# CoilART Mage GTA



## skola (7/11/16)

Mage GTA Features:

24mm diameter
47mm overall height
3.5mL juice volume
24K Gold plated deck
Convenient top-fill
SUS304 stainless steel
Adjustable airflow
Food grade pyrex glass
Gold-plated 510 contact
Black derlin drip tip

Standard Configuration

1X Mage GTA

1X Replacement Glass

1X Accessories Bag











http://www.coilart.net/coilart-mage-gta-24mm-35ml-stainless-steel

Reactions: Like 3


----------



## Imtiaaz (7/11/16)

Interesting indeed. What does the G in "GTA" stand for?


----------



## Pindyman (7/11/16)

well that is an interesting deck


----------



## Stosta (7/11/16)

Very interesting! Single coil, that is raised so closer to the chimney = more flavour?

But for me they balls'd it up by having a non-standard drip tip! Would still love to try this though!

Reactions: Agree 2


----------



## MoneymanVape (7/11/16)

Looks nice. i have nothing against single coil decks. but if it whould have a changeable deck as in serpent mini 25 would have been better.

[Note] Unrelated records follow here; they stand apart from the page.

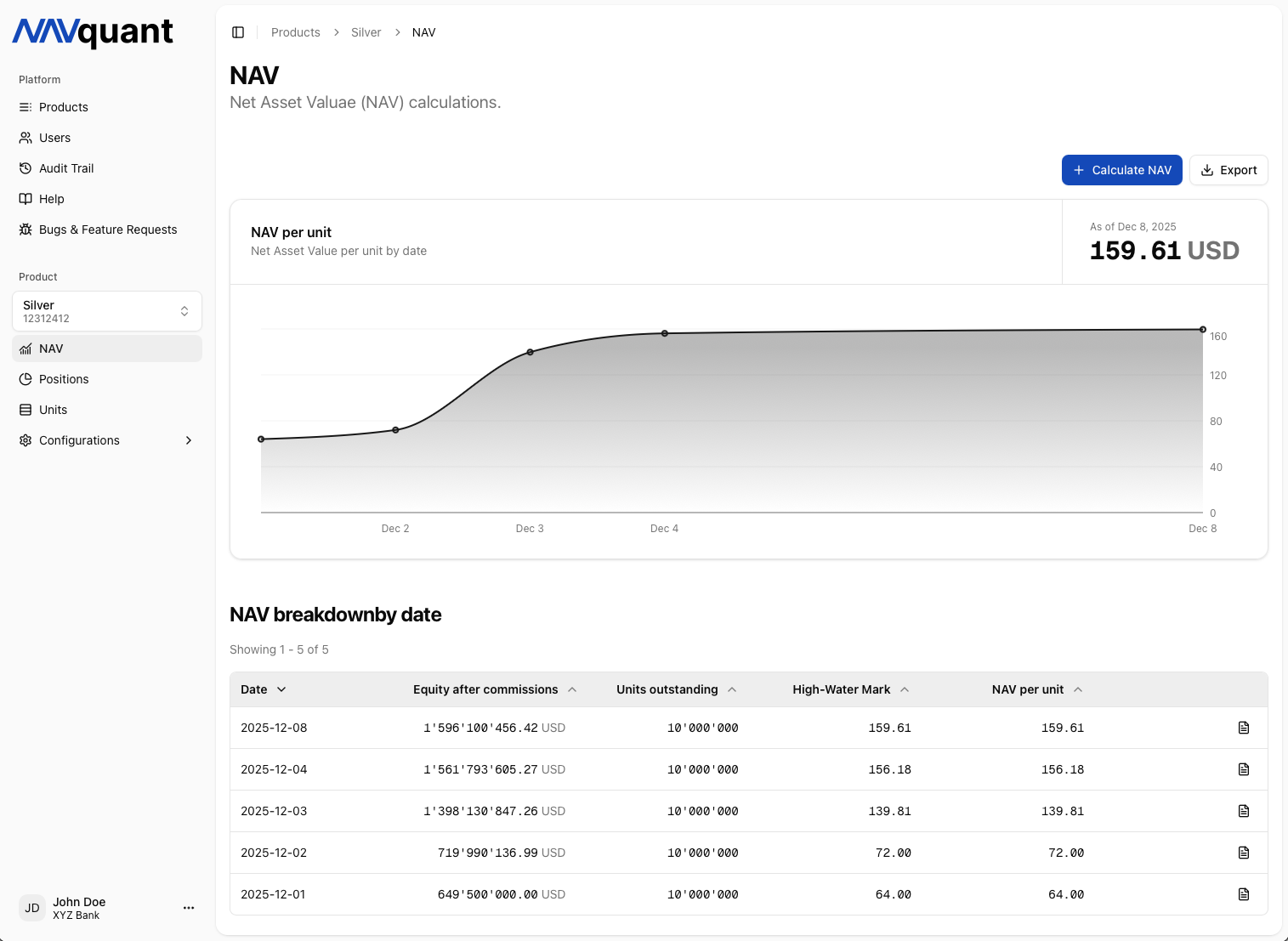Toggle High-Water Mark column sorting
1288x941 pixels.
904,689
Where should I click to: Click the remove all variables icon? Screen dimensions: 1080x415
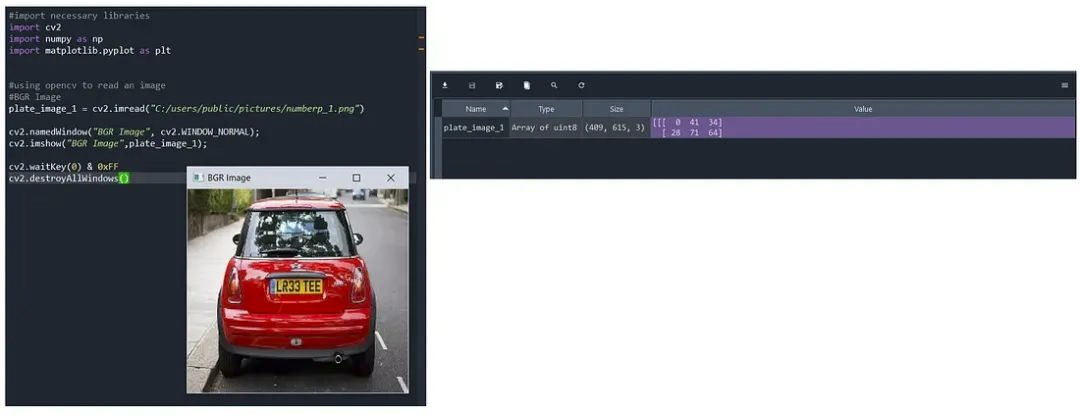point(527,85)
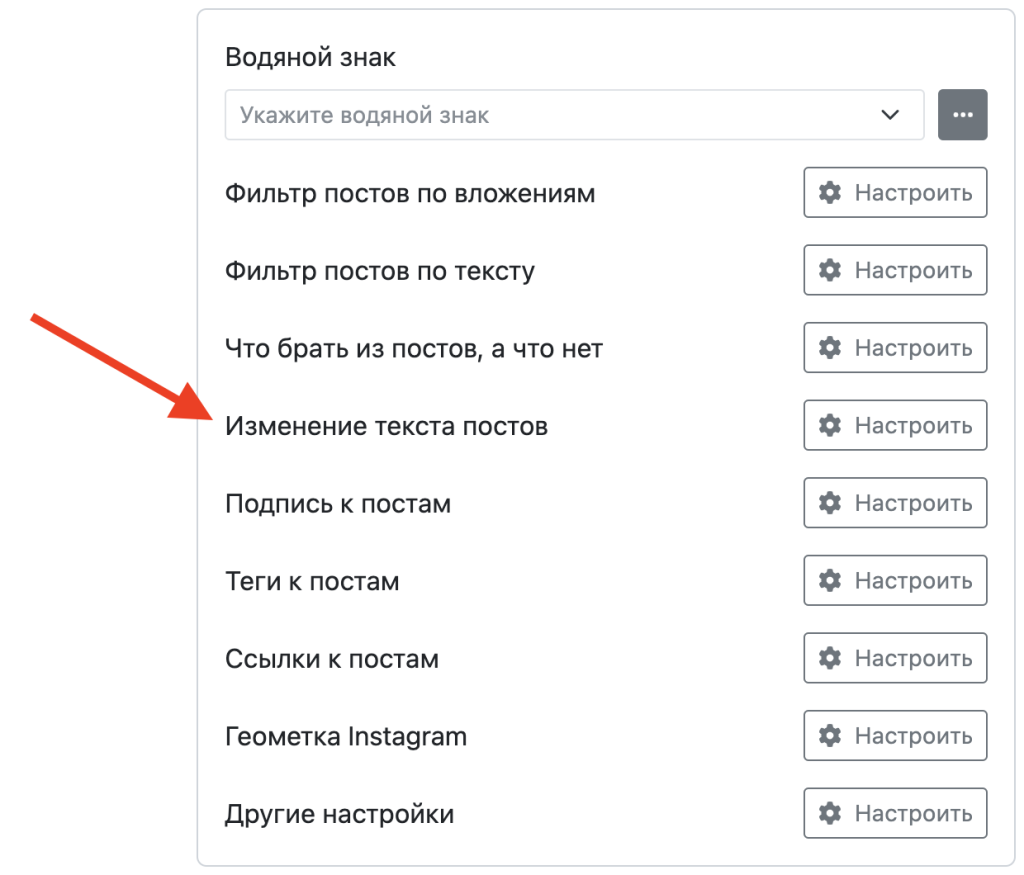Select the 'Фильтр постов по вложениям' label

(410, 193)
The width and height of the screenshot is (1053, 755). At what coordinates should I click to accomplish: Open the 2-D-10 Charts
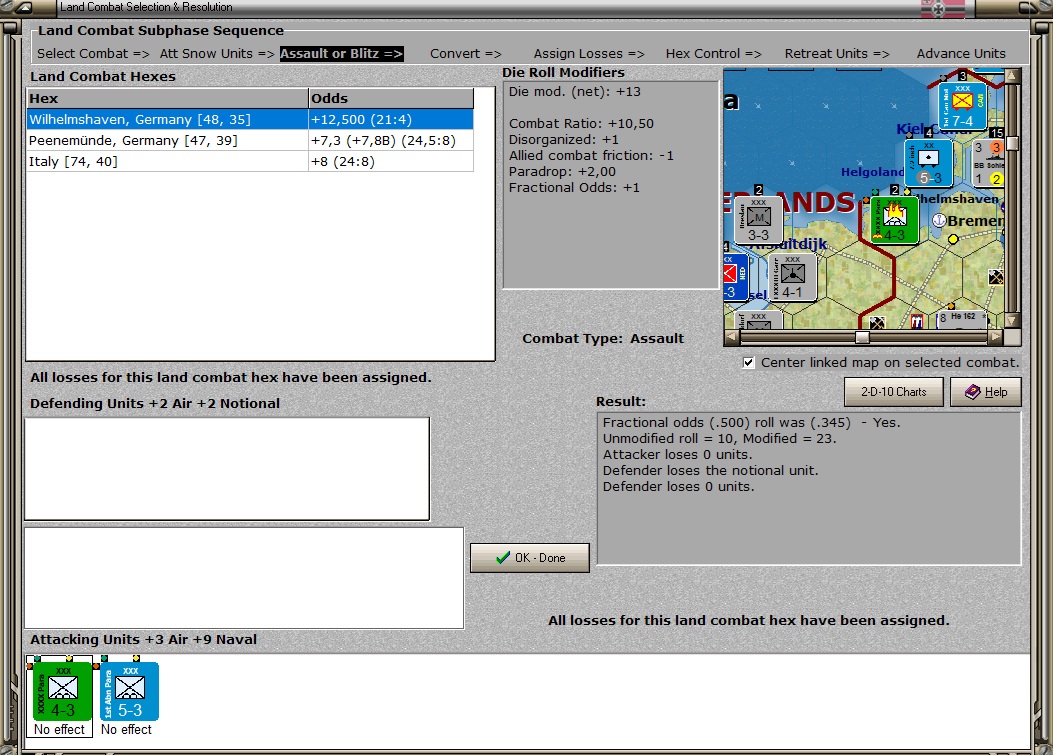pyautogui.click(x=894, y=392)
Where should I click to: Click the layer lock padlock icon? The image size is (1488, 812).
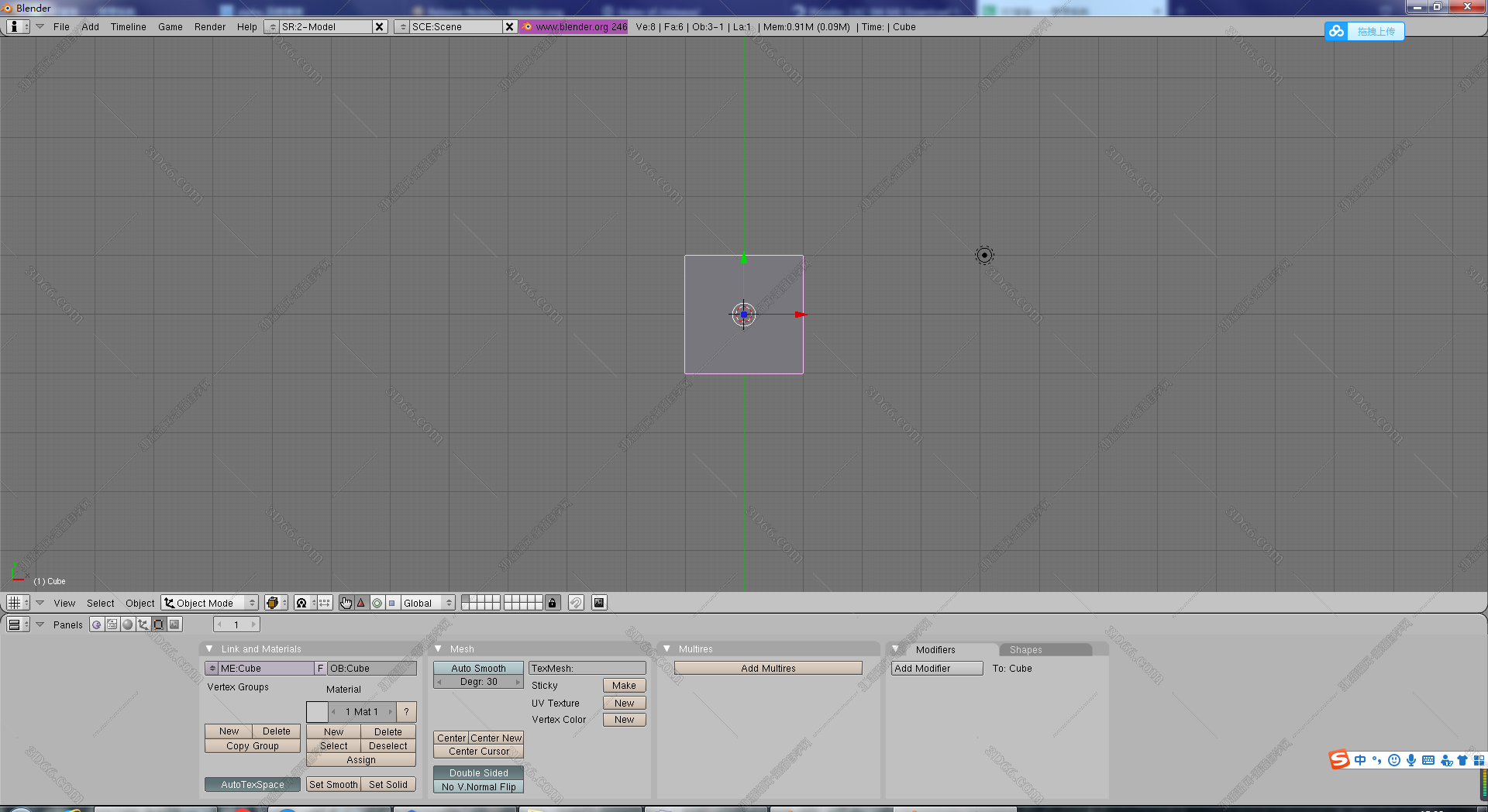coord(552,603)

Specially because its a 25mm...just saying

Reactions: Creative 1


----------



## Pindyman (7/11/16)

Stosta said:


> Very interesting! Single coil, that is raised so closer to the chimney = more flavour?
> 
> But for me they balls'd it up by having a non-standard drip tip! Would still love to try this though!


Looks like the tip just fits on top I'm sure u could fit a standard tip on there

Sent from my SM-N910F using Tapatalk


----------



## Akash (7/11/16)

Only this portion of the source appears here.